慣習に疑問を持つすゝめ。

2020.1.4ビジネスの健康, 初心者のためのデザイン心理

気づいたことがあった。
 
「明けましておめでとうございます。今年もよろしくお願いします」の「今年もよろしくお願いします」が余分なんじゃないか。
 
「よろしく」の語源をインターネットで検索すると、「うまい具合に」や「適当に」という意味が出てくる。
つまり、「よろしくお願いします」は「うまい具合によろしくやるようお願いしますね」という意味になる。
ネット程度だと詳しい語源が出てこないから、正確さには欠けるけれど、使われ方としては、的外れではないだろう。
 
話を戻すと、「今年もよろしくお願いします」と言うのは、何も相手に与えていないのに、「うまい具合に付き合ってくださいね」というお願いをすることになる。
昨年読んだ『GIVE & TAKE』という本の言葉を借りれば、与えていないのに、貰おうとするテイカー(利己的に奪う人)の特徴だ。
 
さらに厄介なのは、こういう話をすると、必ずと言っていいほど「慣習だから」と言われるのだが、日本の社会で問題になっていることの原因は、慣習が多い。

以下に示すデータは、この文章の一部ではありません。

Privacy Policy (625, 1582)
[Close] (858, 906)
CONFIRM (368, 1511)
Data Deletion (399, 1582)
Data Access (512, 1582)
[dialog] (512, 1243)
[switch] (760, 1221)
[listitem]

終身雇用や年功序列も慣習が原因だし、生産性を上げようとする試みも慣習が邪魔をする。
 
つまり、「今年もよろしくお願いします」と当たり前のように言っていることは、何も与えずにうまいこと得ようとする利己的な性格と、慣習だから疑わない性格を作り出すのを手伝っているんじゃないだろうか、と思った次第だ。
 
思えば、こういうことに疑問を持つのも、特異な視点となる。
そして、こういった視点を提供することがうちの事務所の価値となり、評価となって、仕事が生まれている。
 
「慣習」に疑問を持つことは、阿呆なことのように思えるかもしれないし、たくさんの批判を受けるようなことだけれども、「多くの人が持つ視点」と「特異な視点」の両方を持つ訓練としてはおすすめだ。